We waited at the Finale Lunch whilst the writers and the
other guests ate for our award presentations at the end. I was an ocean filled
with dread (lol @ that metaphor though). I’ve never been at ease presenting an
oral piece even in front of a classroom of people I know, let alone a room of
between 50 and 100 people, most of whom I haven’t even exchanged a spoken word
with. But my piece was short, and was over within ten seconds, and I didn’t
die! It also helped that I was in a group of people who did a wonderful job, as
well as the rest of the class, and the writers and guests really seemed to love
the award presentations. I think we all walked out sighing, relieved that we’d
pulled it off and it was over.
The next day, our last, we returned to where we started
off on Thursday at 29 Deakin Avenue. I think we were all just marvelling at how
much had taken place since the last time we were there. Jen Douglas from ABC
Open arrived to talk to us about writing and posting content online, following
which our class debriefed, discussing the festival and the tasks to complete
for the subject.
Then we were finished, and one by one, we said goodbye
and started to go our separate ways. Sunraysia Daily came around that point to
talk about the subject and the festival and for some reason I was picked to
talk to them? (I was at my Nan’s house on Wednesday and I answered a phone call
from her friend who I’ve known for ages and she immediately started the
conversation with “OH Zach I saw you on the front page of the paper yesterday!”

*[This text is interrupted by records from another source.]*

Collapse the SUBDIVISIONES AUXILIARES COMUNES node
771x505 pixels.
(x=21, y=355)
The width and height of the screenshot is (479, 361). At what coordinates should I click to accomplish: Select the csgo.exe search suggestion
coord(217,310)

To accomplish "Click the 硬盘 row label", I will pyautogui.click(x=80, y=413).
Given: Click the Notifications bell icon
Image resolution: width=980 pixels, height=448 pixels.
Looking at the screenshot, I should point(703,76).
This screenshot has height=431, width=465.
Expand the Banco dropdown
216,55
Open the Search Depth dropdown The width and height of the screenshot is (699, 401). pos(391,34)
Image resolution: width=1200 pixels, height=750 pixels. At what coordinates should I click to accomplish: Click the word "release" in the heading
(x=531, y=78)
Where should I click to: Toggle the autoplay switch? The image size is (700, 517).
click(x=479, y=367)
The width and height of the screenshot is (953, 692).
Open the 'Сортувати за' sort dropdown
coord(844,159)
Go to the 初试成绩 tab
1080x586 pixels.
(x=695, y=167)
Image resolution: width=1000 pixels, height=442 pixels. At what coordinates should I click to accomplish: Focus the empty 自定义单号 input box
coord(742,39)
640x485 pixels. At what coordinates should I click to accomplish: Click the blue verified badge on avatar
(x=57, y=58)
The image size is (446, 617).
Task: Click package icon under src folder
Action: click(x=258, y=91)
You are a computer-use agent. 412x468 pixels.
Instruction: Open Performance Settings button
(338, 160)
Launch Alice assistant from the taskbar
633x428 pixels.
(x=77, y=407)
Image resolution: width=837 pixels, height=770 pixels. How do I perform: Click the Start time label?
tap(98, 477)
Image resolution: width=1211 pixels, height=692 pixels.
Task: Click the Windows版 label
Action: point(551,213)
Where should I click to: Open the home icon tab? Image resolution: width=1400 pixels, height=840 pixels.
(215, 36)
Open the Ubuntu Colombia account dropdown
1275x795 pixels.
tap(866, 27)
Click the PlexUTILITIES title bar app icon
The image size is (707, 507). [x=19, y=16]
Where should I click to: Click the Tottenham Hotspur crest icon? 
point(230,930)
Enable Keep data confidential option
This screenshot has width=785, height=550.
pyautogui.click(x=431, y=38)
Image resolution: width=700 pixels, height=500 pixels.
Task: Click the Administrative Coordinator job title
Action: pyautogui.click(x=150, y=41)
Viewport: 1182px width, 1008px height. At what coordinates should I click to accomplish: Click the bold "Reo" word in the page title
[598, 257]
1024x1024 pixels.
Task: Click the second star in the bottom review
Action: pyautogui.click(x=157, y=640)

to which I obviously replied, “Yeah, our class? We’re all celebrities now!”) A few of us went to the Pizza CafĂ© for lunch,
reflecting on where we’d been, where we were at and what was to come, as a
group of people who, six days earlier, would not have known one another to say
hello to in the street. What kept coming up in conversation was how great an
experience this was, and how much we had taken and learnt from it, and really,
what more could we ask for?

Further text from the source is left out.